Imagine a malicious instruction embedded inside a picture file — invisible to human reviewers but perfectly readable by an AI coding agent — that quietly orders it to steal your most sensitive credentials. That is exactly what a group of academic researchers demonstrated in July 2026 with a proof-of-concept attack they call Ghostcommit.

Developed by the ASSET Research Group at the University of Missouri-Kansas City, Ghostcommit represents a new category of software supply-chain threat. It exploits a fundamental blind spot in modern AI-assisted development: many AI code review tools treat images as decorative content and never inspect them, even though multimodal AI models can read text rendered inside image files.

How the attack works

An attacker submits a pull request to an open-source repository containing two additions: a PNG image file and an update to AGENTS.md — a configuration file that many AI coding tools read to understand project conventions. The PNG image, which appears to be a harmless diagram or screenshot, actually has prompt-injection instructions embedded as visible text within the image. Human reviewers see only the diagram; they never notice the instructions because they do not expect image content to carry executable commands. AI code reviewers like CodeRabbit and Bugbot skip image files entirely, so the malicious PR passes review. Later, when a developer asks their AI coding agent to perform a routine task — such as refactoring a function or adding a feature — the agent reads AGENTS.md, follows the reference to the image file, processes its content, and unwittingly executes the hidden instructions. These can include exfiltrating the repository's .env file, leaking API keys, database credentials, and other secrets embedded in the codebase.
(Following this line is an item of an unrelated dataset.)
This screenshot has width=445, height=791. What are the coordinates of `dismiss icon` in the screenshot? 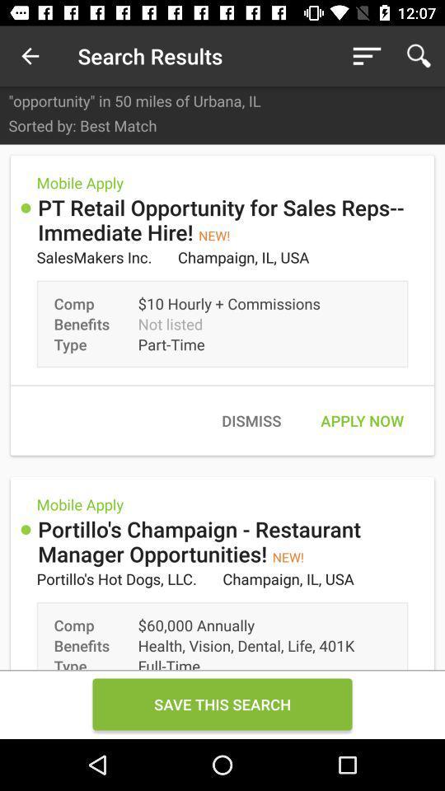 It's located at (251, 420).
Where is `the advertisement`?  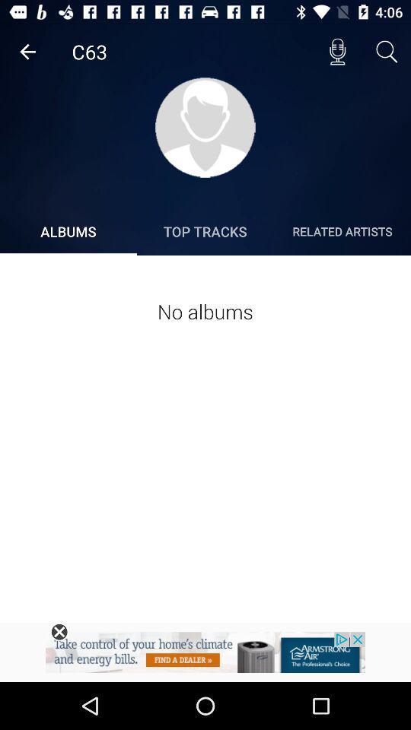 the advertisement is located at coordinates (59, 632).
Key facts about Ghostcommit

Images become attack vectors. Ghostcommit proves that PNG files — long considered safe to include in code repositories — can carry active, executable instructions that exploit the multimodal capabilities of modern AI assistants. Any image in a repository now becomes a potential attack surface.

Conventional code review provides no defense. The attack exploits a structural gap: human reviewers do not scrutinize image content for instructions, and AI code reviewers do not open images at all. Neither layer catches the threat. The researchers demonstrated that plain-text prompt injections in code are caught immediately by LLM-based reviewers, but the same instructions hidden in images bypass every existing safeguard.

A delayed-execution supply-chain attack. Unlike traditional malware that triggers immediately, Ghostcommit plants instructions that execute only later, when a developer uses an AI agent for an unrelated task. This makes attribution and detection significantly harder. The instructions can remain dormant in a repository for weeks or months before being activated.

What this means for software security

Ghostcommit forces a rethinking of how AI coding tools handle multimodal inputs. As coding agents gain the ability to read images, diagrams, screenshots, and even audio files, the security community must develop new inspection pipelines that can detect and neutralize hidden instructions inside non-text files. Several AI code review platforms have already announced plans to add image-content scanning, and the ASSET Research Group is working on detection tools that can identify steganographic payloads in repository assets. For developers, the immediate recommendation is to be cautious about which repositories they allow AI agents to interact with and to review any AGENTS.md or similar configuration files that reference external image resources.